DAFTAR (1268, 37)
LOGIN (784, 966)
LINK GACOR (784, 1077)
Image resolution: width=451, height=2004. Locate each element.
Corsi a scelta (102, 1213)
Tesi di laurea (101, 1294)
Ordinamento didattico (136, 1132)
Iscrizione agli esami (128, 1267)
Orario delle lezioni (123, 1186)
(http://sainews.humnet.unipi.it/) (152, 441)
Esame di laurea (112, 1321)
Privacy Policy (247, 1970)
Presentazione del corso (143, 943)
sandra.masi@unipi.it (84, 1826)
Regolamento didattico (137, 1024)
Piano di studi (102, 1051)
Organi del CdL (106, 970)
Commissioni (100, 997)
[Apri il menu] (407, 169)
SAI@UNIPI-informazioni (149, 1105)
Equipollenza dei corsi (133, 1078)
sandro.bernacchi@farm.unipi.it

Task directions: Rewrite every one of the lines above, requests included, shifting each coordinate in the answers by adding 94 to both of its numbers.

Answer:
DAFTAR (1362, 131)
LOGIN (878, 1060)
LINK GACOR (878, 1171)
Image resolution: width=451, height=2004. Locate each element.
Corsi a scelta (196, 1307)
Tesi di laurea (195, 1388)
Ordinamento didattico (230, 1226)
Iscrizione agli esami (222, 1361)
Orario delle lezioni (217, 1280)
(http://sainews.humnet.unipi.it/) (246, 535)
Esame di laurea (206, 1415)
Privacy Policy (341, 2064)
Presentazione del corso (237, 1037)
sandra.masi@unipi.it (178, 1920)
Regolamento didattico (231, 1118)
Piano di studi (196, 1145)
Organi del CdL (200, 1064)
Commissioni (194, 1091)
[Apri il menu] (501, 263)
SAI@UNIPI-informazioni (243, 1199)
Equipollenza dei corsi (227, 1172)
sandro.bernacchi@farm.unipi.it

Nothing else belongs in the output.